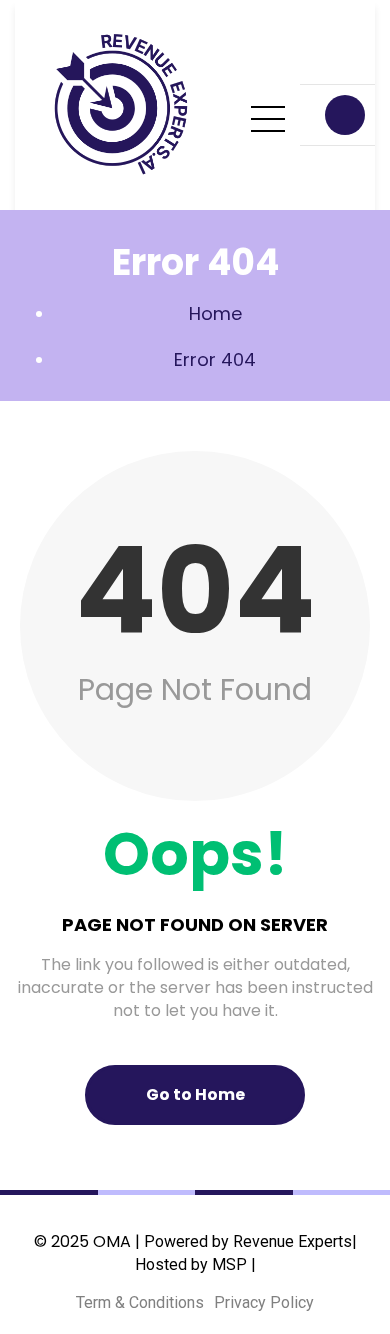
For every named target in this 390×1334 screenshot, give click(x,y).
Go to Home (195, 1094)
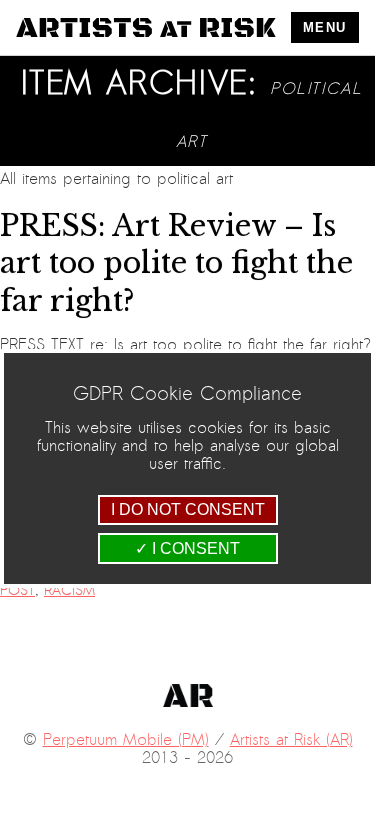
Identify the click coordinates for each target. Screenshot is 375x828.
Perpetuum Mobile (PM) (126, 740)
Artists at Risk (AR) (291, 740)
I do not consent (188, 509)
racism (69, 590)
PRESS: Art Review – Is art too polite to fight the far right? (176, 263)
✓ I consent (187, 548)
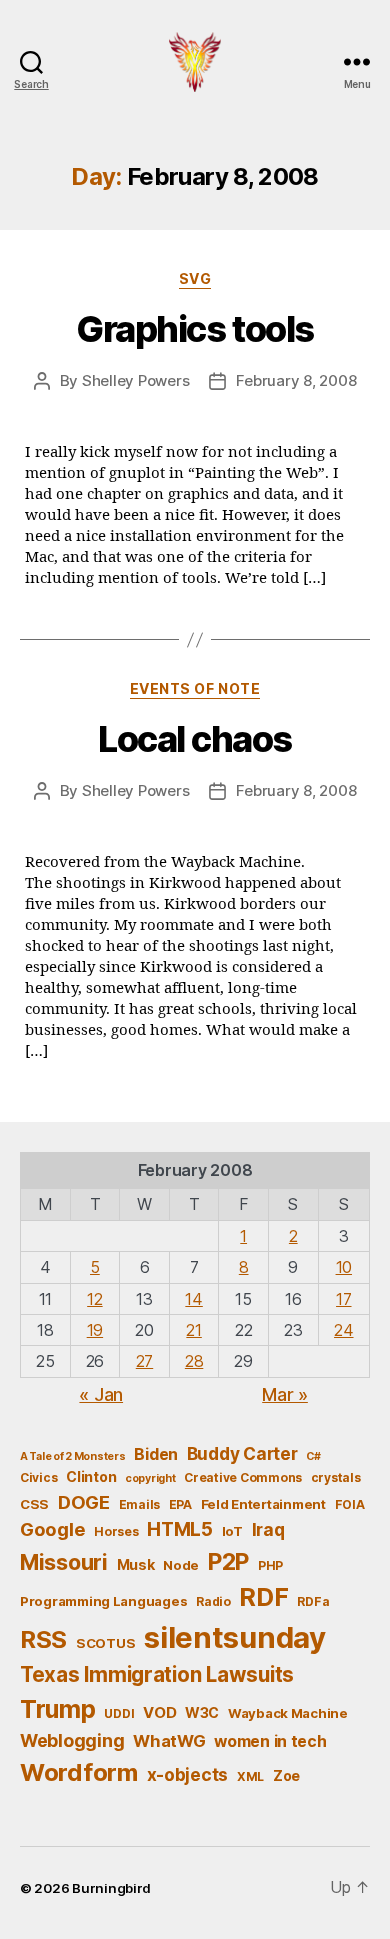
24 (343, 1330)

--

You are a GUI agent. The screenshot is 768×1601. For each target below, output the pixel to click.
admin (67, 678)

...

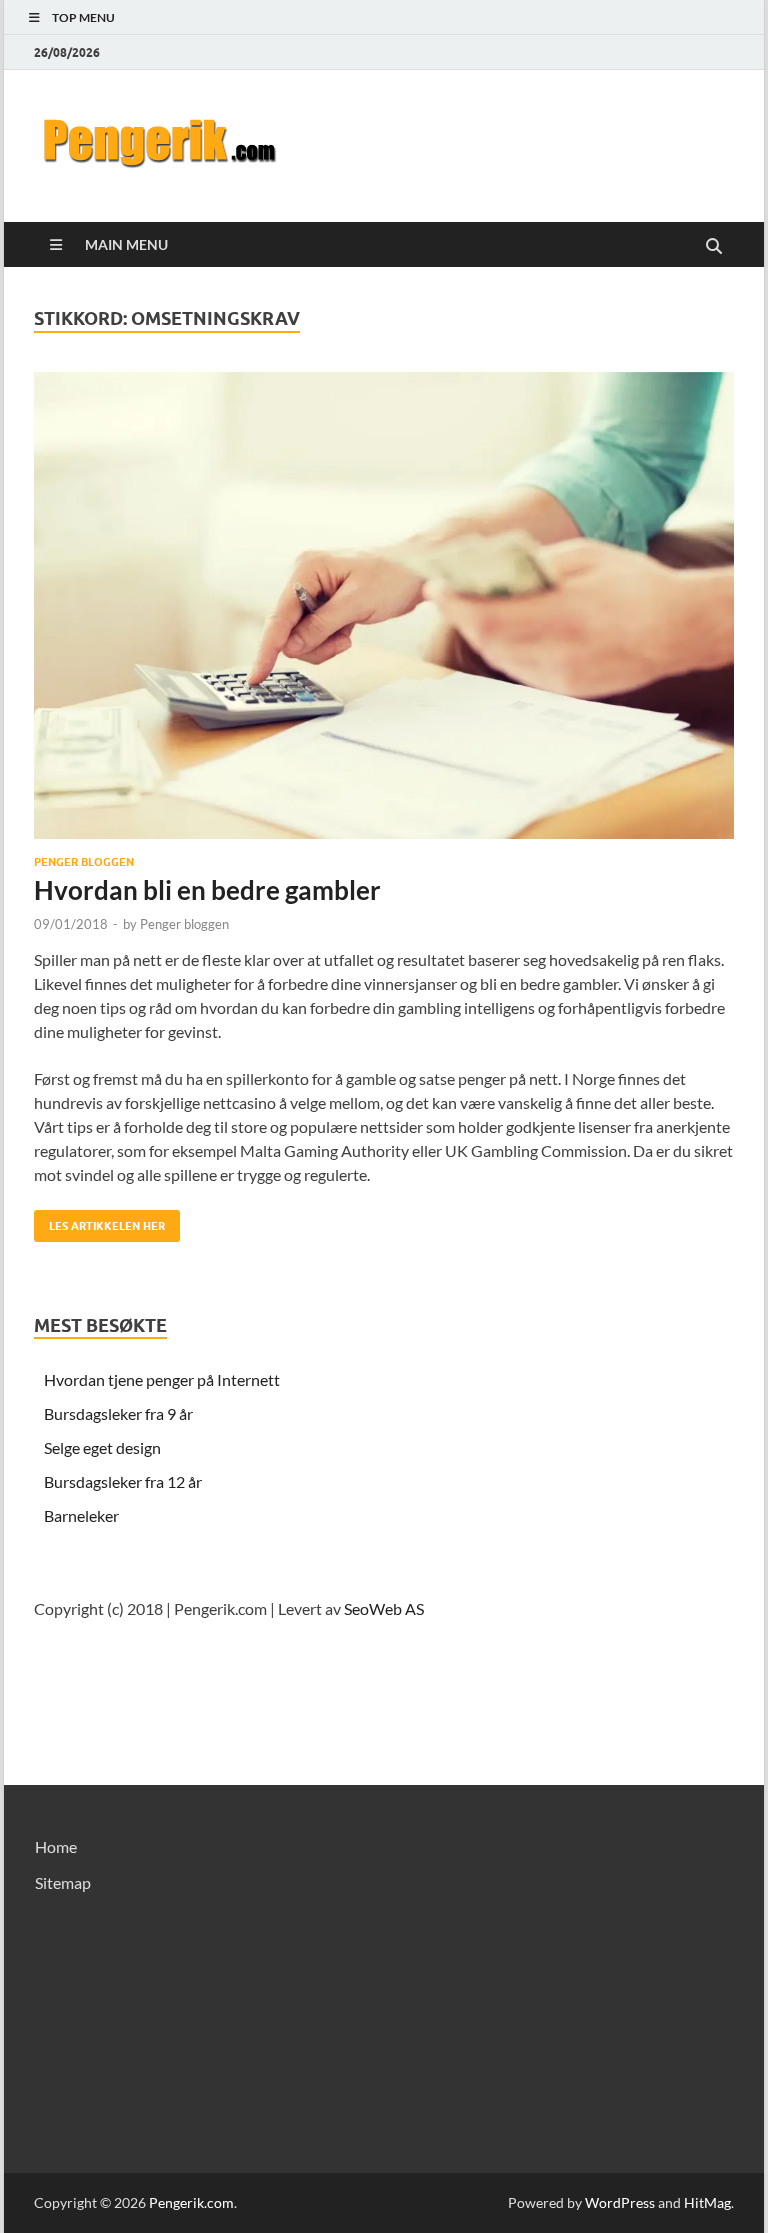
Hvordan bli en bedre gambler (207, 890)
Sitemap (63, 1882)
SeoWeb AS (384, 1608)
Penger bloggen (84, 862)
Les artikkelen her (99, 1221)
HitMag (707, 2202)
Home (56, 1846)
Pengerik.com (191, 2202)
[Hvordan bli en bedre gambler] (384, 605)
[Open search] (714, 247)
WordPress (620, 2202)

◆ THE PROBLEM
Whenever the string "each" shows up in a line of the records, copy that line.

◆ FINISHED EXERCISE
Identify the click coordinates for each target. Screenshot is 375x828.
You are a GUI agent. The screenshot is 768×1601. For each target below, output the pixel to click.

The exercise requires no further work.